61年前も同じように暑い夏の日を迎えていたのだろう。戦争は日本国土を焦土と化していったが、最後に広島と長崎には地獄を置いていった。市民に対する無差別爆撃という国際法に違反する行為をおこなった米軍に対して、手のひらを返したように親米国家となったのは戦後の米ソ対立からくる世界戦略に組み込まれていったからだろうが、この時期になると素朴にあそこまでする必要があったと疑問に思う。

最後に辛い思いをするのはいつも庶民であり、それは今のレバノン情勢というか戦争をみても明らかである。戦争を早期終結するには何をしてもいいという論理(論理で原爆は落とさないな)は空論に過ぎないのでないか。社会人を広島でスタートした私にはこの日は特別な日である。30年前にはまだ原爆体験者が周囲に何人もいた。しかし、当時はその体験を話すことはタブーではないが、そんな辛いことを思い出したくないということではなかったか。現に私の父は20歳で終戦を迎えているが、少年兵ということで高知に米軍の上陸を防ぐということで行かされている。ほとんど食べるものがなく南瓜ばかり食べていて、何でも食べる父が南瓜だけはあまり箸をつけなかった訳を母親から聞いたのは何時だっただろうか。

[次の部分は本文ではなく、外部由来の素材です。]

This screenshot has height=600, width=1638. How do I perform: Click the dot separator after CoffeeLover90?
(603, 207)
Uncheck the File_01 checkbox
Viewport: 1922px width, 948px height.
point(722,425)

しかし、体験者がこの世を去っていきあの地獄を経験した人に風化させてならないという思いが募らせたのは、NHK広島があの日のことを絵に書いていただけませんかという募集したのが大きなきっかけになったのでないかと思う。残酷で写真やフィルムではTVに出せないものも絵ということで画面を埋め尽くしたように記憶している。しかし、その絵一枚一枚にあの日の地獄があがかれていて、素朴なタッチの絵だけにその悲惨さがあった。

何かの縁で広島と関係を持つ私だが、やはりこの日だけは心の中で特別な日である。